Ces mots associés à une culture urbaine rebelle sont restés hors du langage référencé et institutionnalisé pendant longtemps. À l’inverse, des mots d’origine arabe plus neutres comme «algèbre» ou «tarif» sont passés dans l’usage courant depuis le Moyen Âge.
«Rébellion verbale»
Selon le journaliste, cette appropriation sélective de la langue française s’explique :
«Alimenté par la défiance, l’argot de rue par nature résiste à tout tampon d’approbation, il évolue en réaction. Depuis le début, le verlan avait été conçu comme une rébellion verbale contre le français, la langue de la colonisation. Toutefois, je pense que c’est maintenant juste de dire que la langue de l’ex-colonisateur s’empare enfin du résultat créatif de cette révolte.»
Ça n’a pas toujours été simple. En 2013, l’Académie française relève jusqu’à 8.475 infractions langagières.
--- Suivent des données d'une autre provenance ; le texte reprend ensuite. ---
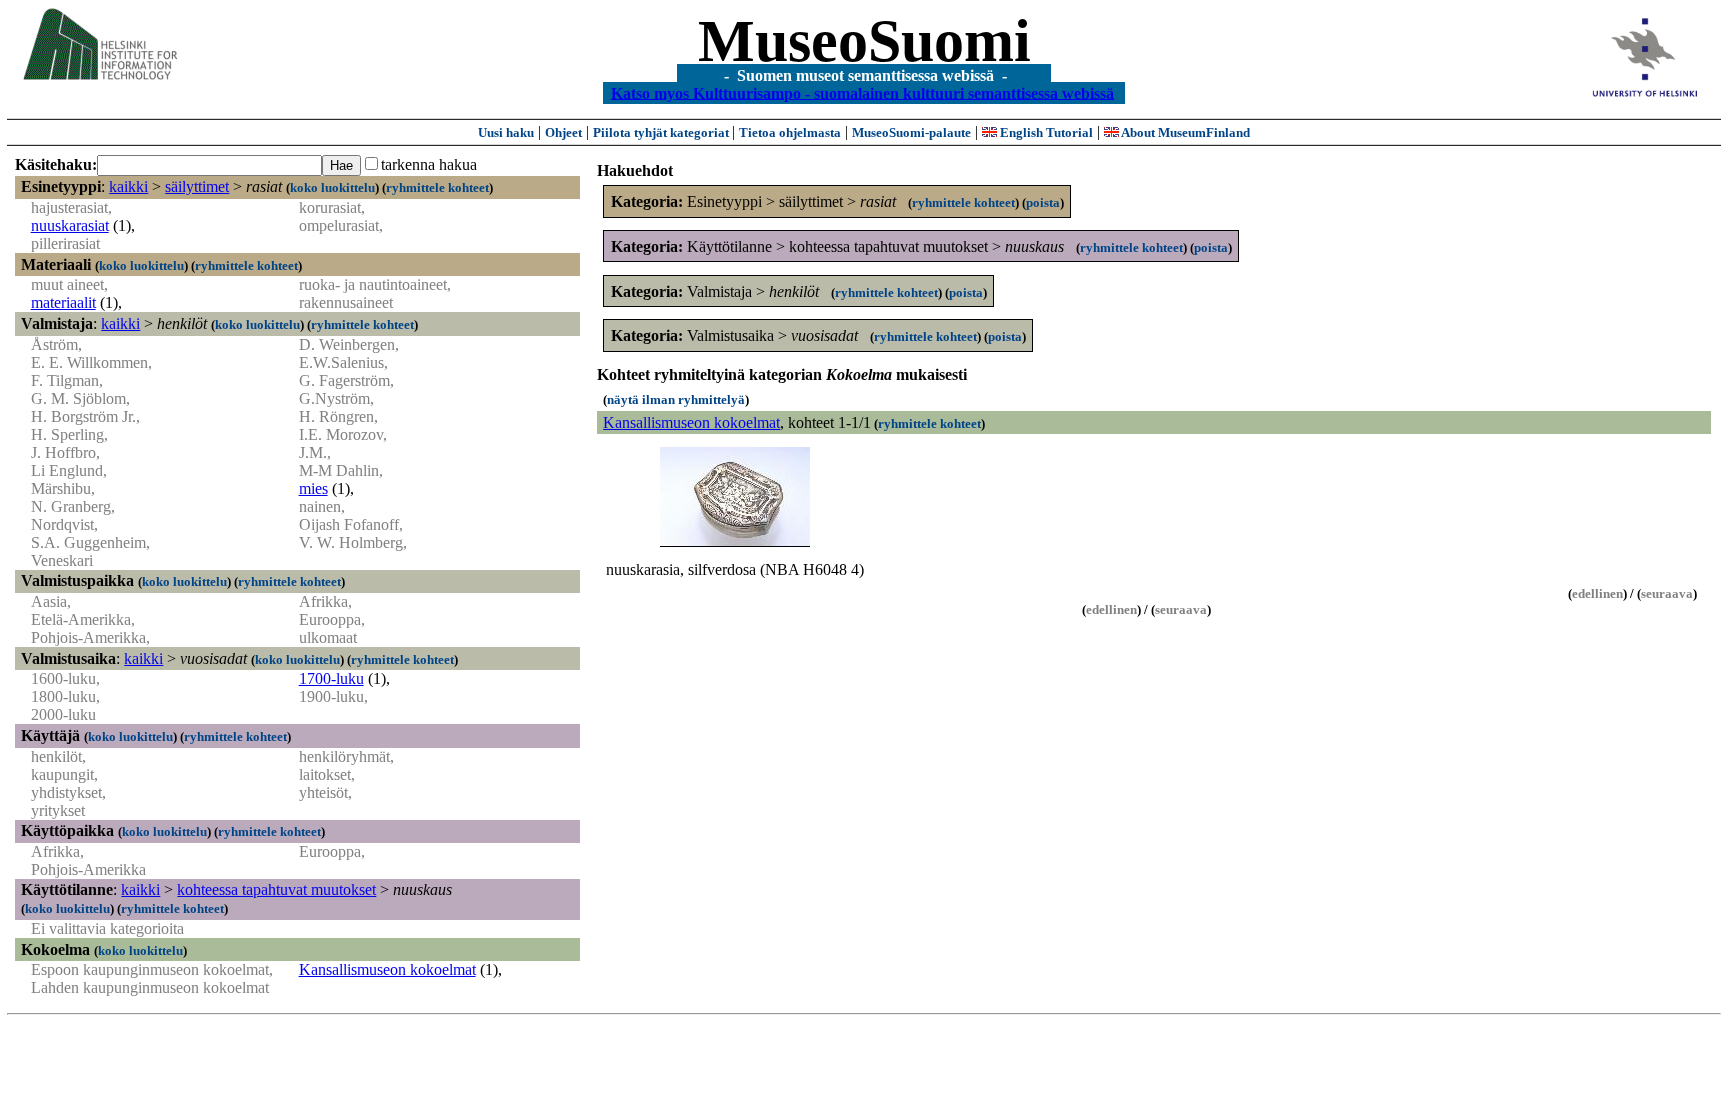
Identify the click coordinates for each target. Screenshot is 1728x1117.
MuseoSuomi (864, 41)
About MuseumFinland (1184, 132)
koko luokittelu (332, 187)
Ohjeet (563, 132)
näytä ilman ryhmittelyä (676, 399)
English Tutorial (1045, 132)
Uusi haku (506, 132)
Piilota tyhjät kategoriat (662, 132)
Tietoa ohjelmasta (790, 132)
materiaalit (63, 302)
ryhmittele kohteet (437, 187)
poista (1043, 202)
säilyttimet (197, 186)
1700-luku (331, 678)
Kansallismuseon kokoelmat (387, 969)
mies (313, 488)
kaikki (128, 186)
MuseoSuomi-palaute (911, 132)
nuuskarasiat (70, 225)
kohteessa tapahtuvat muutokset (276, 889)
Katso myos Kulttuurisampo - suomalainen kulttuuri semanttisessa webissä (862, 92)
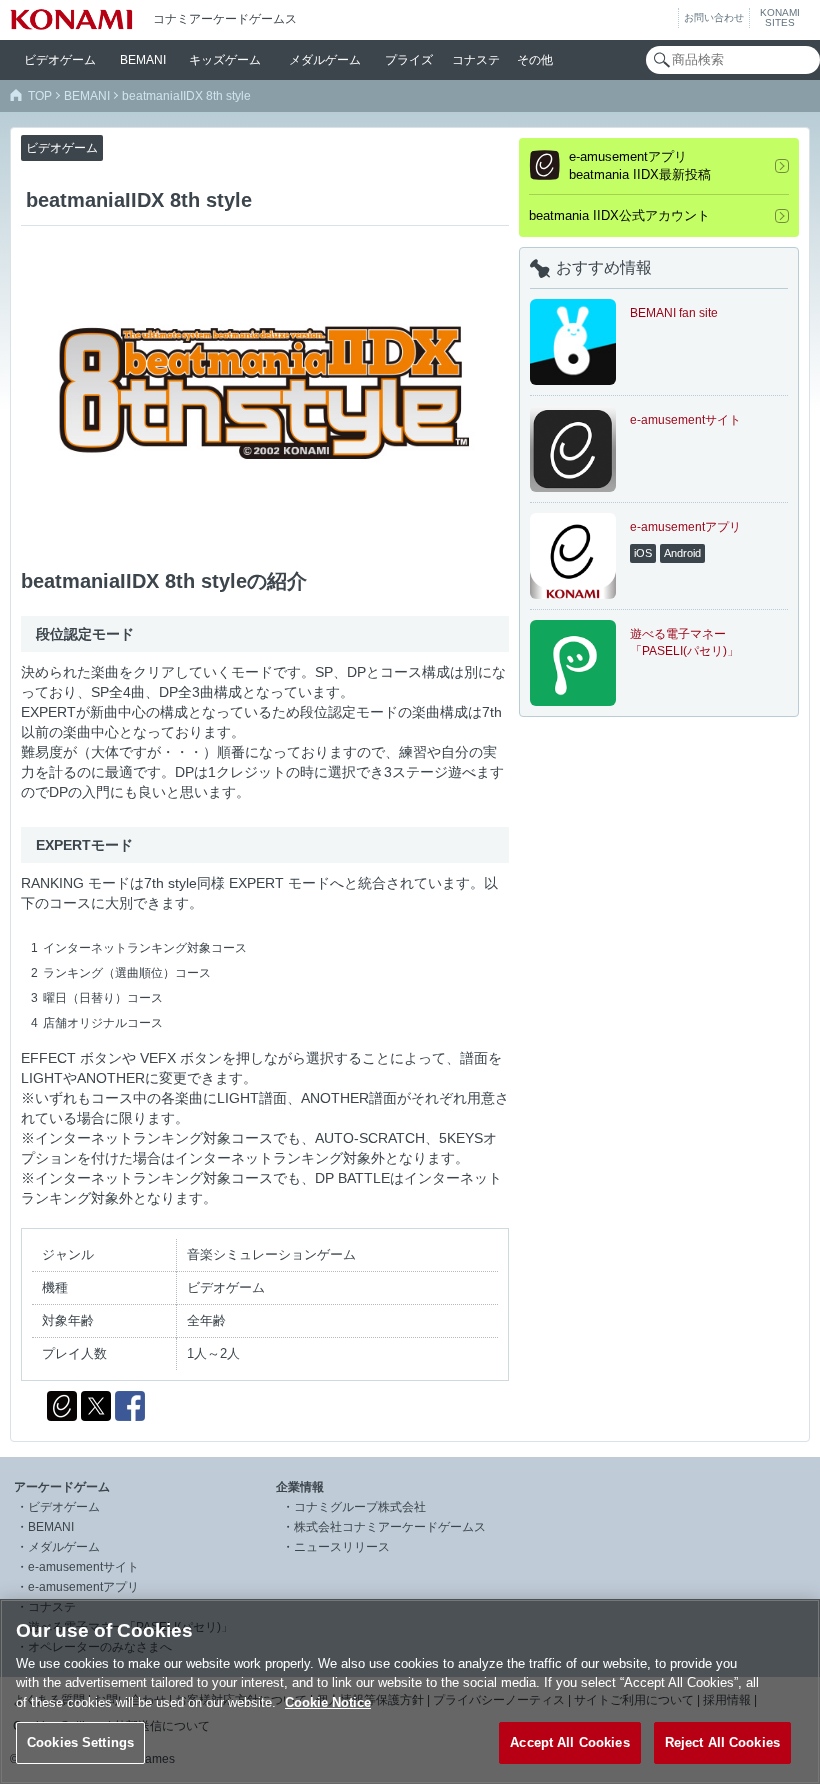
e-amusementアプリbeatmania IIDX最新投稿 (640, 165)
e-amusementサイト (83, 1567)
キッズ (225, 60)
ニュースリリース (342, 1547)
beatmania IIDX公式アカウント (619, 215)
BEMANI (143, 60)
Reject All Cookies (722, 1742)
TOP (40, 96)
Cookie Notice (328, 1702)
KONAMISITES (780, 18)
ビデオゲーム (64, 1507)
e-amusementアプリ (83, 1587)
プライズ (409, 60)
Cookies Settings (80, 1742)
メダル (325, 60)
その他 (535, 60)
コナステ (476, 60)
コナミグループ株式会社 (360, 1507)
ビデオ (60, 60)
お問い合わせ (714, 17)
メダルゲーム (64, 1547)
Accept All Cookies (569, 1742)
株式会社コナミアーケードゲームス (390, 1527)
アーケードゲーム (62, 1487)
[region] (410, 1691)
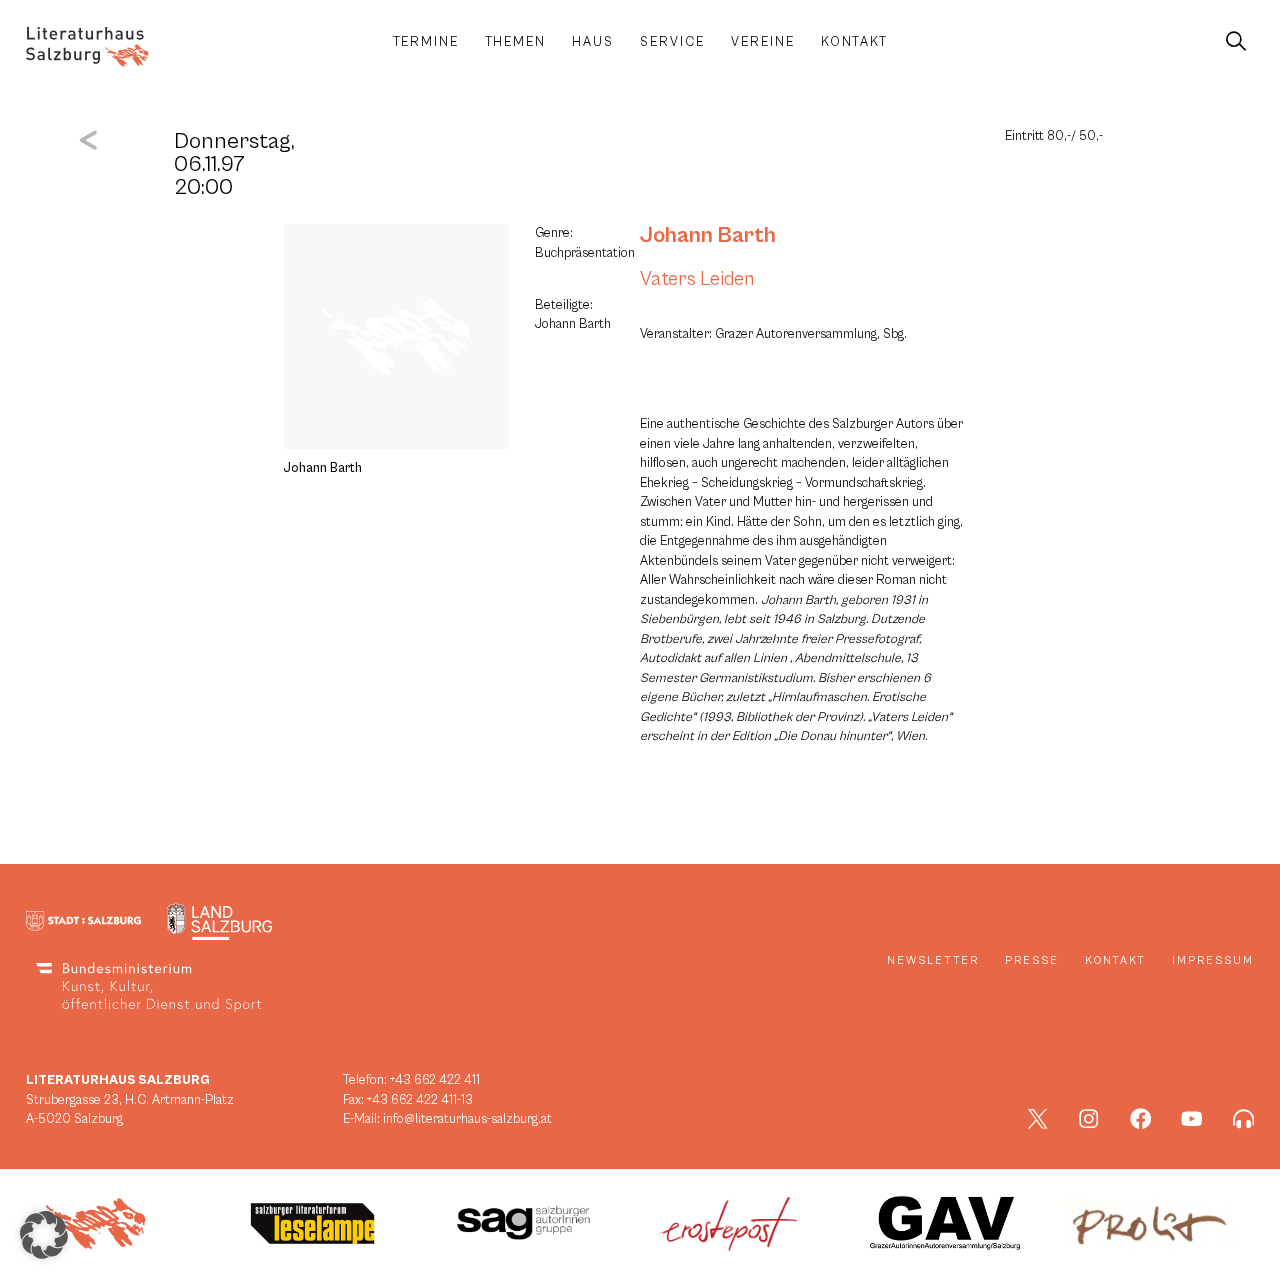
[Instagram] (1089, 1119)
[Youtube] (1192, 1119)
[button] (44, 1235)
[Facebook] (1141, 1119)
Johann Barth (708, 235)
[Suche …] (1235, 42)
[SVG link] (87, 47)
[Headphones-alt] (1244, 1119)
Les limitations pour l’utilisation de mots étrangers dans la publicité ou dans la diffusion des chansons à la radio sont strictes. Depuis, la crispation envers la présence toujours plus important de l’anglais et l’usage de mots étrangers semble s’être un peu infléchie. En mars 2015, lors de la Semaine de la langue française, la ministre de la Culture Fleur Pellerin célébrait le français comme langue qui n’est pas «fixée», selon l’expression chère à Victor Hugo.